On Thu, Dec 21, 2000 at 01:55:04PM -0600, Luiz Magalhaes wrote:
> Hi,
>
> This is the old problem of ttyS1 sharing the address with SIR base. Run a
>
> setserial /dev/ttyS1 uart none
>
> and it will work.
This is incomplete - There is a "bug" in the serial driver which might
cause the irda to stop afterwards if you ever will reuse the "/dev/ttyS1"
major minor.
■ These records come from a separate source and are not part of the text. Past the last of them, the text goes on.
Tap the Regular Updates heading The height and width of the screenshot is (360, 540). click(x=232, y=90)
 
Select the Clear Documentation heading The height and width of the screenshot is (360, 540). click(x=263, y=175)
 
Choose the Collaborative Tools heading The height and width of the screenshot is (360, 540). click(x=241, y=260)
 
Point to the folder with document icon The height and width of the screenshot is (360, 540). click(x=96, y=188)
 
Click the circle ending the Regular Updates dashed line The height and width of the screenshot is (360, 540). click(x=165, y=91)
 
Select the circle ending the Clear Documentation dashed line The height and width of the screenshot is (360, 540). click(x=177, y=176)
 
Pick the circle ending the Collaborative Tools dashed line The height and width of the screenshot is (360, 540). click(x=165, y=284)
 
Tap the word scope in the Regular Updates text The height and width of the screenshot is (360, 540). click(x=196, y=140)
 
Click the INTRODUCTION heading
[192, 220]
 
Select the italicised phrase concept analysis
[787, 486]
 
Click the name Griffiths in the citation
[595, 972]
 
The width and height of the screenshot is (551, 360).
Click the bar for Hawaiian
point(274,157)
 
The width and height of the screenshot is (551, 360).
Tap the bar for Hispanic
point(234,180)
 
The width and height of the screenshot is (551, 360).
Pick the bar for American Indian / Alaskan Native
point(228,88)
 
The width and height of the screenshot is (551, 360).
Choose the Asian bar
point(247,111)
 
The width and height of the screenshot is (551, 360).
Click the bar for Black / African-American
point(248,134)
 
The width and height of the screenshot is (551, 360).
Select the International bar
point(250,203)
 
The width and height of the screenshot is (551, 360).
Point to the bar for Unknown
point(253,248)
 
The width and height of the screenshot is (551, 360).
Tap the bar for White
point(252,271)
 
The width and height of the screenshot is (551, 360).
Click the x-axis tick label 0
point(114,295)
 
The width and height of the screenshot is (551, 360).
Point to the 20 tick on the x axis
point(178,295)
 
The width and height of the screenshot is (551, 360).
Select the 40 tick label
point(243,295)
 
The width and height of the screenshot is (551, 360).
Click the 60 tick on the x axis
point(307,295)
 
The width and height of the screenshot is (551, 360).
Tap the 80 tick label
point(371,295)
The serial driver stores the port and irq and as soon
as you e.g. insert a pcmcia modem using /dev/ttyS1 it will try
to free up the resources still known and first stop the serial.
This is definitly a bug in the serial driver which accesses hardware
(io ports) which it doesnt claim any more to be reserved for the serial driver.
If you have a pcmcia modem card try the following.
Boot
setserial /dev/ttyS1 uart none
modprobe <your irda module - nsc-ircc for me>
ifconfig irda0 up
<Use Irda>
<Insert PCMCIA Modem>
<PCMCIA Card Services will assign lowest ttySn device -> ttyS1>
<Use Irda (if you can)>
I have seen this on my ThinkPad 390E (Kernel 2.2.14-2.2.18). With
SERIAL_DEBUG_OPEN - You can see the serial driver access the ports of
ttyS1 long after doing the setserial. To avoid this one can do:
setserial /dev/ttyS1 uart none port 0x0 irq 0
I CC this to Ted - Probably he has got an idea - I had a small look at
serial.c but i seen not to be able to understand whats going on there.
One would expect "uart none" to completely free the resource and never
touch them again.
Flo
--
Florian Lohoff [EMAIL PROTECTED] +49-5201-669912
Why is it called "common sense" when nobody seems to have any?